Обычно вся поездка в один город занимает два, редко три дня. Мы приезжаем и с утра до вечера берем интервью у наших героев — если нам удается успеть с этим за один день, следующий мы посвящаем съемкам местности. Но помогает то, что мы встречаемся со знающими людьми, которые нас могут ориентировать. Они нам говорят: «Вы то-то видели? Вы такую-то знаете? Ну как же, она же самая крутая у нас», — и мы идем знакомиться. И поэтому мы не устанавливаем совсем жесткое расписание, оставляем пространство для импровизации. Часто основной сюжет начинает корректироваться на месте: ты приезжаешь с заготовленной success story, наконец-то хочешь рассказать о чем-то хорошем, что происходит в России, а тебя на месте обламывают или же заставляют сменить оптику.

Так, например, было в Казани. У нее медийная репутация «города, у которого получилось», который смог выйти из кризиса, постоянно принимает какие-то спортивные мероприятия и т. д. Когда мы туда ехали, я думал, что мы будем говорить о городских медиа, новых пространствах, новом центре, который построили, сломав старый. А в результате поездка нас вывела на вопрос о национальной идентичности (при этом, куда бы мы ни приехали, нам всегда говорят: «У нас здесь русская земля, так что ша — не надо разжигать».) Нам удалось поговорить с людьми, которые много инвестируют в татарскость — например, занимаются исключительно татароязычным музыкальным лейблом. Была встреча с местным экспертом, который рассказывал о предпосылках вхождения Татарстана в состав Российской империи и СССР. Многие вещи он говорил в духе постколониальных теорий, но несколько раз звучало слово «обида».

Кадр из видео Открытого университета

Кадр из видео Открытого университета

Обида

Надо сказать, что «обида» — это ключевое слово в описании взаимодействия центра и периферии, оно едино и для национальных окраин, и для вполне русскоговорящих республик: обидно всем. Часто регионы рассматриваются центром как ресурсная база, они все отдают Москве, а назад получают крохи. Возникает ощущение, что Ямал, где мы были, прекрасно живет, потому что там газ, но на самом деле люди там так же, как и везде, выживают как умеют, а все северные надбавки — это миф.
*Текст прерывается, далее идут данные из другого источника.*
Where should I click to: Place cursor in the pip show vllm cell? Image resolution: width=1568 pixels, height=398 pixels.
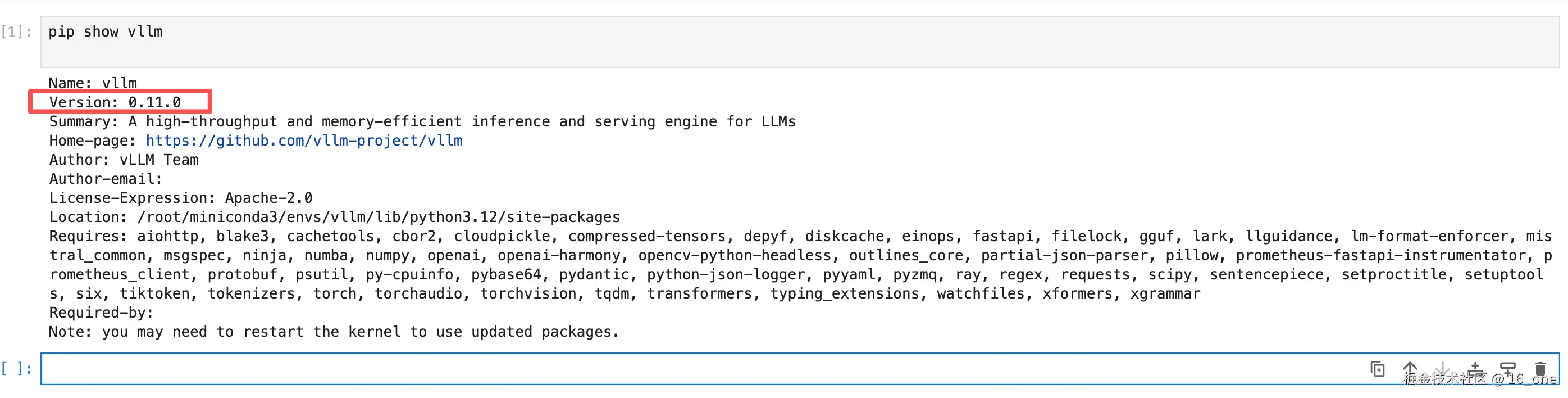(x=800, y=42)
С одной стороны, регионы часто говорят Москве: «Оставьте нас в покое, мы устали от излишне патерналистского отношения». Муниципальные компетенции в России очень узкие, на все требуется согласование, и это раздражает активных людей. А с другой стороны, в регионах всегда действуют с оглядкой на Москву, потому что она распределяет субсидии. Так заточено государство.

Мы ездим с неизменной установкой рассказать что-то хорошее, но вышедшие фильмы уже вызвали неоднозначную реакцию. В Карелии обиделись на то, что в начале видео идет какой-то якобы непристойный рэп — студенты Петрозаводского университета написали, что это представляет их город не в том свете, звучит мат, это неприемлемо, их опозорили на всю Россию. «Можно было сделать иначе, у нас есть многое, чем мы можем гордиться», — писали они в своих комментариях. Кижи, Рускеала, Валаам, водопады — ах, какая лепота.

В Калининграде была ерническая реакция: «Ах, в Москве обратили внимание на то, что есть за МКАДом жизнь, нам очень приятно». Нас обвиняют в снобизме, в патернализме, в поиске красивой руинированной натуры для пресыщенного москвича. Просто в тотальном непонимании и неадекватности.

В Пскове нам просто пообещали набить морду при встрече. Это нормально. Мы не будем щеки подставлять, но и обижаться на это не будем. Кто-то должен не обижаться. Пусть это выглядит как избыточная самоуверенность.

Мне кажется, нет ничего зазорного в том, чтобы быть туристом в своей стране. Важно не приезжать на готовую программу,

не довольствоваться набором стандартных сувениров из Золотого кольца, а немного отклоняться от этого маршрута. И ходить не по принципу «будем гулять там, где грязь и лужа, в которой лежит свинья, потому что отремонтированные церкви и центр нас не интересуют». Нужно на границе того, что уже отреставрировано, и того, что в запустении, найти точку, в которую люди из сфер, никогда не конвертировавшихся друг в друга, могли бы встретиться и поговорить.